**EXERCISE BRIEF:** For the material below, return exactly the lines starting at the line containing "Click the tallest green candlestick near 26" and ending at the line containing "You are a computer-use", both ends included, and no others.

################

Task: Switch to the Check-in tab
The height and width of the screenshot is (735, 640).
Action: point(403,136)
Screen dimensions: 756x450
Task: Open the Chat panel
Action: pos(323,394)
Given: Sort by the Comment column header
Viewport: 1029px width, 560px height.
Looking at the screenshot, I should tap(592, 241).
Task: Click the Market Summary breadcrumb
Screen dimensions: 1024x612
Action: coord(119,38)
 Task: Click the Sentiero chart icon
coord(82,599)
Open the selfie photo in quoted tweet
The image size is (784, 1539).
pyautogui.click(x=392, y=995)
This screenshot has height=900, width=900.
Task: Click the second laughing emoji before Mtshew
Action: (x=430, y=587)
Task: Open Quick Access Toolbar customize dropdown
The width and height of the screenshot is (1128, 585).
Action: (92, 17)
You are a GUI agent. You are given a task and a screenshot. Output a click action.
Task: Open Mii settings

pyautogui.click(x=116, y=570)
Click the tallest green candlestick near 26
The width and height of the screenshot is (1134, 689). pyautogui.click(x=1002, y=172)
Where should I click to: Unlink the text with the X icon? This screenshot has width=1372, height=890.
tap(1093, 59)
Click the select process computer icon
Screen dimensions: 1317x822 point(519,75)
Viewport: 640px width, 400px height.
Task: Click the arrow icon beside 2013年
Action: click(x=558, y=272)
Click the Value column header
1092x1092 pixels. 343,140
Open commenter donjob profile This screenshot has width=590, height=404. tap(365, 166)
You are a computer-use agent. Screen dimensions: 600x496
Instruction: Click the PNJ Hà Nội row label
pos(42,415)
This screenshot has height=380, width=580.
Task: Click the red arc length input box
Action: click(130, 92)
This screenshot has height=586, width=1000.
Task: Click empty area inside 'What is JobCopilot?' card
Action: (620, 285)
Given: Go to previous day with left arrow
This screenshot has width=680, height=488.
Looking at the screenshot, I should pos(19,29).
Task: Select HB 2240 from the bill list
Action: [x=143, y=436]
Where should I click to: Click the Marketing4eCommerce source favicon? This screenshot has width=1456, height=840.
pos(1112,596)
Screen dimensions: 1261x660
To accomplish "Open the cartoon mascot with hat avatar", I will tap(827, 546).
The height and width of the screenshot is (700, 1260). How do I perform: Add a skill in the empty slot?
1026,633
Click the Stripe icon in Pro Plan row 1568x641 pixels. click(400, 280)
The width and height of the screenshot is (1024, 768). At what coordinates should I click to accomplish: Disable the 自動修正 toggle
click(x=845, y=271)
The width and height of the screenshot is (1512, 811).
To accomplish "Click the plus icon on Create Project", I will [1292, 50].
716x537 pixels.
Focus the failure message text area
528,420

################

**RESULT FOR THIS EXERCISE:**
Click the tallest green candlestick near 26
The width and height of the screenshot is (1134, 689). pyautogui.click(x=1002, y=172)
Where should I click to: Unlink the text with the X icon? This screenshot has width=1372, height=890.
tap(1093, 59)
Click the select process computer icon
Screen dimensions: 1317x822 point(519,75)
Viewport: 640px width, 400px height.
Task: Click the arrow icon beside 2013年
Action: click(x=558, y=272)
Click the Value column header
1092x1092 pixels. 343,140
Open commenter donjob profile This screenshot has width=590, height=404. tap(365, 166)
You are a computer-use agent. Screen dimensions: 600x496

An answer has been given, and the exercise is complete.